Para exercer a profissão de vigilante é preciso ter ausência de antecedentes criminais

Não há duvidas: juridicamente, lei é superior a decreto. Vigilantes fiquem atentos quanto as Fakes News!

Ainda está circulando informações falsas sobre o Decreto 9.450 causando grave confusão na categoria. Pelo fato de o decreto determinar a contração de presos ou egressos do sistema prisional por empresas terceirizadas que firmem contrato ou convênio com a administração pública, algumas entidades interpretam de forma equivocada o texto, prestando grave desserviço para a categoria afirmando que presos poderiam atuar como vigilante. Sem sombra de dúvidas tais matérias não passam de uma grande mentira.

Não se trata de apoiar ou não decisões tomadas pelo Presidente Temer ou pela Ministra do STF Carmem Lúcia. O nosso compromisso aqui é com a VERDADE!

Mentir para causar desordem e chamar atenção não pode ser considerado um trabalho sério, podendo gerar graves consequências àqueles que se alimentam intelectualmente dessas informações publicadas. Nosso dever é orientar a categoria com a realidade dos fatos, e, neste caso, a verdade é que toda a máquina da Segurança Privada é regida pela Lei 7.102/83, onde em seu artigo 16, determina com clareza que para exercer a profissão de vigilante, este não poderá ter antecedentes criminais registrados.

A Lei nº 7.102/83, em seu art. 16, inc. VI, estabelece que um dos requisitos para o exercício da profissão de vigilante é exatamente a ausência de antecedentes criminais. O registro mesmo que seja de um único processo criminal, em que apareça como réu, já é impeditivo para o exercício da função.

É importante destacar a diferença hierárquica entre lei e decreto. A lei visa criar normas para estabelecer as regras que devem ser seguidas a um determinado assunto, sendo que o decreto trata-se de um ato administrativo que visa regulamentar a execução de dispositivos legais, sendo que uma lei está hierarquicamente acima de decretos.
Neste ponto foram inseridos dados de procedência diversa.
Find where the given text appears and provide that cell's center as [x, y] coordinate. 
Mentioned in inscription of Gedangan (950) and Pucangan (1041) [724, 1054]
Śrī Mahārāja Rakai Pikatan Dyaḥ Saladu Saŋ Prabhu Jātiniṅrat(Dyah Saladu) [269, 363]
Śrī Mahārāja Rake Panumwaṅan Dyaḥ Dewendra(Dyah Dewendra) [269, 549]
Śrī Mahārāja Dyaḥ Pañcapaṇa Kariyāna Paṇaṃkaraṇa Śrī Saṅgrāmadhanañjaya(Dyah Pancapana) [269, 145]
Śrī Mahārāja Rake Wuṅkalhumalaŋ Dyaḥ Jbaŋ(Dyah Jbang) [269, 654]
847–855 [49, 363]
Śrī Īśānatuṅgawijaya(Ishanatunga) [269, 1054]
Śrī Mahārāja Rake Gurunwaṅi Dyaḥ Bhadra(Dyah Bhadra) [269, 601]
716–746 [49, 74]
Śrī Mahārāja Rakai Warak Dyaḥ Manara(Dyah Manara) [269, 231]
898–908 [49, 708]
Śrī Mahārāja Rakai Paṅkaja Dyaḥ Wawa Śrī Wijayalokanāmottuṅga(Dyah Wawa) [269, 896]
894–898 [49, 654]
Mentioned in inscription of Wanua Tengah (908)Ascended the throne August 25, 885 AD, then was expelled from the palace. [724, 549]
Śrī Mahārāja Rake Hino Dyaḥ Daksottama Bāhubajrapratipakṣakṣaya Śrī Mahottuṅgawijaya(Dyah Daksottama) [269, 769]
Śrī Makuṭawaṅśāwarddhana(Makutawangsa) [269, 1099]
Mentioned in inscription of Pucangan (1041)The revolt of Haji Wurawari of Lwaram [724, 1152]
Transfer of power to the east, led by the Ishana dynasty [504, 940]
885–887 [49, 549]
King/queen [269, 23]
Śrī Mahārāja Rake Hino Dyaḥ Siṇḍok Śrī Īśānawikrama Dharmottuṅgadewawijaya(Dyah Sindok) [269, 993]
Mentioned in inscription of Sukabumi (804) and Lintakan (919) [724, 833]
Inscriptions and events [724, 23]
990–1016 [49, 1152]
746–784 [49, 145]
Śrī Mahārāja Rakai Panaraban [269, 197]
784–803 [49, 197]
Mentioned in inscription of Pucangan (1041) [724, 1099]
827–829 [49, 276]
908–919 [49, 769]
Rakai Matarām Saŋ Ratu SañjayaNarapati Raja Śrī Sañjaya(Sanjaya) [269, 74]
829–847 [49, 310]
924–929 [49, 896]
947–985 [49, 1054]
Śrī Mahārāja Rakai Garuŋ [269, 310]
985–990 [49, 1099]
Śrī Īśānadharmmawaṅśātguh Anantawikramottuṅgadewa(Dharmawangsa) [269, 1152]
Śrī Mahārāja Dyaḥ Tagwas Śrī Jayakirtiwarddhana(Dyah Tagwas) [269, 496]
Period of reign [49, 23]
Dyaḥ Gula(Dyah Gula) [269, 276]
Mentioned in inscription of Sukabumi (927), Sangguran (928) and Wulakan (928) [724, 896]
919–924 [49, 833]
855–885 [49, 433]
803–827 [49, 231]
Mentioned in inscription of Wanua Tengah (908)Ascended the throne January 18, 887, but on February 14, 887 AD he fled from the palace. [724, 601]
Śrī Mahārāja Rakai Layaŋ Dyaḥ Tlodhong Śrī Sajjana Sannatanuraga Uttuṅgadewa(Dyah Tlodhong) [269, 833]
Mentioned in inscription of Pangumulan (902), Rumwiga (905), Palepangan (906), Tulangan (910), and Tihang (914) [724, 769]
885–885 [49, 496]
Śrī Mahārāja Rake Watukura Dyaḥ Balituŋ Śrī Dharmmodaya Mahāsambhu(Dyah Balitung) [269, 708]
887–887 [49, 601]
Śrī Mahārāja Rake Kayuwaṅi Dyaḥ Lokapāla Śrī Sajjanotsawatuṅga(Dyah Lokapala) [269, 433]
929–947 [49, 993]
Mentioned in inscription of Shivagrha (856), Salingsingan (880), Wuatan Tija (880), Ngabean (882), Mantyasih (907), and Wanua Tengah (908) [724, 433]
No caso, o Decreto 9450 visa complementar e regulamentar o § 5º do art. 40 da Lei nº 8.666/93 (que trata de licitações com a administração pública), portanto não traz qualquer alteração a Lei 7.102/83 que rege de forma específica a Segurança Privada e seus vigilantes.

Sendo assim, referente à nossa categoria, qual seja, vigilância, resta clara a impossibilidade de aplicação do referido Decreto, posto que confronta diretamente com os dispositivos da Lei nº 7.102/83.

Se determinadas “entidades” não têm a capacidade para interpretar o decreto de forma correta, deveriam buscar auxílio jurídico para assim divulgarem um trabalho responsável diante da categoria dos vigilantes, que merecem somente a verdade.

Para uma maior segurança jurídica de toda a categoria que unicamente representa, a CONTRASP protocolou recentemente consulta ao Ministério da Segurança Pública e à Casa Civil requerendo manifestação e esclarecimentos quanto ao Decreto, mais especificamente quanto à abrangência deste aos contratos de prestação de serviços de Segurança Privada junto a administração pública.

Trabalho sério se faz assim e a CONTRASP repudia condutas irresponsáveis que prestam desserviço à sociedade e aos vigilantes de todo o Brasil.